──────── Document text

McKinsey & Co. released their 2nd annual survey on the business use of Web 2.0 last month and it is available from the McKinsey website for free after you register. (As a comparison, the March 2007 version of the survey is also available – How businesses are using Web 2.0: A McKinsey Global Survey.)
The survey asked companies about their business use of Web 2.0 technologies (wikis, blogs, social networks, and mash-ups), which of these social and interactive tools their companies have adopted and for which purposes, what they are doing to encourage adoption and how satisfied they are with their use of these tools.
Here’s McKinsey’s final takeaway of the results:
Tougher competition. Almost 60 percent of the respondents satisfied with Web 2.0 initiatives (but only 42 percent of other respondents) see them as a driver of competitive advantage. Expect these companies to become more aggressive in the marketplace against rivals that are slower to get on board.
Higher investment levels. Satisfied or not, all companies plan to spend more on Web 2.0 tools—an opportunity for software developers.

────────────────
──────── Supplied data

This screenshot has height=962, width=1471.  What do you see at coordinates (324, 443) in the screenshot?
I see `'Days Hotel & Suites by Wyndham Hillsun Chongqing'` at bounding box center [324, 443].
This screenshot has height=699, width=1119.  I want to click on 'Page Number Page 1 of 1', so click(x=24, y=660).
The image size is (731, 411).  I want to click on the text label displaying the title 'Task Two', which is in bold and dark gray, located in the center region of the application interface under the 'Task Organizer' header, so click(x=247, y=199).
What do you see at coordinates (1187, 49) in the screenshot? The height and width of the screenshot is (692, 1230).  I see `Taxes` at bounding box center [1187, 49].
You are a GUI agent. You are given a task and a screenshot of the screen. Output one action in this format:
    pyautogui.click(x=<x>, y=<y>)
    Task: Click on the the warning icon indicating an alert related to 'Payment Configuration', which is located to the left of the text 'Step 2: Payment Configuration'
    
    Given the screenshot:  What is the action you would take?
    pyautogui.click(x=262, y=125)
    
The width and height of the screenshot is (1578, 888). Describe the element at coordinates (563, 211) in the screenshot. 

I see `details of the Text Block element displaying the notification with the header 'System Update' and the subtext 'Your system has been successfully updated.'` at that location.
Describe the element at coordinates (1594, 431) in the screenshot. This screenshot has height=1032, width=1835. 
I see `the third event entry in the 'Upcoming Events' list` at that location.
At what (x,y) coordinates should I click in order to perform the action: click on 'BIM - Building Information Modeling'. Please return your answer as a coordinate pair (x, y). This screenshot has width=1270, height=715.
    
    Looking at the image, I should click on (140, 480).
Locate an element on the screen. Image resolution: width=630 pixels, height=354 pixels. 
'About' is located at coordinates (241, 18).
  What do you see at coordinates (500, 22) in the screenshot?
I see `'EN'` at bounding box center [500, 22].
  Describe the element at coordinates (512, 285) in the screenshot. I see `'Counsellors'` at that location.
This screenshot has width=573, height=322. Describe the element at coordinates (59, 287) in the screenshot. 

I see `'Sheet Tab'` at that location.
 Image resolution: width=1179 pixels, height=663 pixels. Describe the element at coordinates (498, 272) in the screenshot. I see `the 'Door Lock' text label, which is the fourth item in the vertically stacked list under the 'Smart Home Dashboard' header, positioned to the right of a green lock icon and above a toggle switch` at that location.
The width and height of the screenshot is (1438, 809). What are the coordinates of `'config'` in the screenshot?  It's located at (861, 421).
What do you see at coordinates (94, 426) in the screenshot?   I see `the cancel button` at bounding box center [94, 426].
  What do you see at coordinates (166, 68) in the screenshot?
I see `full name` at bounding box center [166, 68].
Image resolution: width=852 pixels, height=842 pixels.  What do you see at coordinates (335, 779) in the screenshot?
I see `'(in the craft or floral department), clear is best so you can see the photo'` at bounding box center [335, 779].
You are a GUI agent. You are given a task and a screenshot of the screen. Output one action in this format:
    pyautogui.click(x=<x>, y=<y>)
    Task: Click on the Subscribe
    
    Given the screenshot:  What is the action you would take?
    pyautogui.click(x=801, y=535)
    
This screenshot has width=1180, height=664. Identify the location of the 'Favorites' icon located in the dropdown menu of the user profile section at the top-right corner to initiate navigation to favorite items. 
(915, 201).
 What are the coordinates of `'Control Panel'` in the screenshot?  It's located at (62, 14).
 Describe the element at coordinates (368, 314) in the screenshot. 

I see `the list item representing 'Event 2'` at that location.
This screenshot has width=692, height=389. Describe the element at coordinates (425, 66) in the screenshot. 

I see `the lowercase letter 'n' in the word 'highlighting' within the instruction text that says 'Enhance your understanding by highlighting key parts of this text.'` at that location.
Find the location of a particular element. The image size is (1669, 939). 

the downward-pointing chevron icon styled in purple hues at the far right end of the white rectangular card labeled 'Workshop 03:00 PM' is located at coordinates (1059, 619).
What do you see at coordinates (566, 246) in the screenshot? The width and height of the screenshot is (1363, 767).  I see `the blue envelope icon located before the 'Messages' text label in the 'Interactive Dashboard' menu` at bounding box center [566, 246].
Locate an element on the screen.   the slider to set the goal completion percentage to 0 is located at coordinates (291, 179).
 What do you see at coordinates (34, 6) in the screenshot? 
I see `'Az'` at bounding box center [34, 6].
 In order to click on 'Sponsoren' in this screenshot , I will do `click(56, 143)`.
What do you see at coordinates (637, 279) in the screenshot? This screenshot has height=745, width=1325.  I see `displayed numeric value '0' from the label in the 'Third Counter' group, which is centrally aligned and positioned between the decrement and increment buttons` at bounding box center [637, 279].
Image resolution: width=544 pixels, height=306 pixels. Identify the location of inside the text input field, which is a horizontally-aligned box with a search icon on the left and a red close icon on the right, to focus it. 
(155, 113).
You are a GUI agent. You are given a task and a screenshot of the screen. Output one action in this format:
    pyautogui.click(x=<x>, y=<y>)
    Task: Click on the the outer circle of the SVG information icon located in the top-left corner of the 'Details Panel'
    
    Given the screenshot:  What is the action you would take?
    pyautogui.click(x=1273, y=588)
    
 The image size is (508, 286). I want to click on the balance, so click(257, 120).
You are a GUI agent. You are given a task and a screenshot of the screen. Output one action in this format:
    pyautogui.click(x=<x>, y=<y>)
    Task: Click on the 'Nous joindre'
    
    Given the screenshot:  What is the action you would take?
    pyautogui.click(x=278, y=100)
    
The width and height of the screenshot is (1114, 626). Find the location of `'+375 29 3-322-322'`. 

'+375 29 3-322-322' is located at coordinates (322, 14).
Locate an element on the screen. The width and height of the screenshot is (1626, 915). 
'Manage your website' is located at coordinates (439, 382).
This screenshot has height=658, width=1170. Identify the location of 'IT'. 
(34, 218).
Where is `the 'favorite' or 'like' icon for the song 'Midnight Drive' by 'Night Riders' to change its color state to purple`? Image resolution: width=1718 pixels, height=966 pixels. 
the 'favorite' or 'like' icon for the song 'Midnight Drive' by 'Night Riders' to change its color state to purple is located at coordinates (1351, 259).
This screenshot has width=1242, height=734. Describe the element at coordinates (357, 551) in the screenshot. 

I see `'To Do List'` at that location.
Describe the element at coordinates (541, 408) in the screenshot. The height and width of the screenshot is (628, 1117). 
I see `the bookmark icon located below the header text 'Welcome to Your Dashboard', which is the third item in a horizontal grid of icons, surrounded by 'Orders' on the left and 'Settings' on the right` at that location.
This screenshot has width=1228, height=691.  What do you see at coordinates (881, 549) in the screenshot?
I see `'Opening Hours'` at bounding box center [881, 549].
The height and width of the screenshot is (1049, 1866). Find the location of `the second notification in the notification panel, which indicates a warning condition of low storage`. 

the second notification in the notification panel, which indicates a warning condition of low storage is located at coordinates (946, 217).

────────────────

## What you will do
1. Write out the passage on McKinsey's Web 2.0 survey in full, word for word.
2. How many lines of the entries contain the string "like", with case counting? Give only the number.

## Results of the exercise
1.
McKinsey & Co. released their 2nd annual survey on the business use of Web 2.0 last month and it is available from the McKinsey website for free after you register. (As a comparison, the March 2007 version of the survey is also available – How businesses are using Web 2.0: A McKinsey Global Survey.)
The survey asked companies about their business use of Web 2.0 technologies (wikis, blogs, social networks, and mash-ups), which of these social and interactive tools their companies have adopted and for which purposes, what they are doing to encourage adoption and how satisfied they are with their use of these tools.
Here’s McKinsey’s final takeaway of the results:
Tougher competition. Almost 60 percent of the respondents satisfied with Web 2.0 initiatives (but only 42 percent of other respondents) see them as a driver of competitive advantage. Expect these companies to become more aggressive in the marketplace against rivals that are slower to get on board.
Higher investment levels. Satisfied or not, all companies plan to spend more on Web 2.0 tools—an opportunity for software developers.

2. 2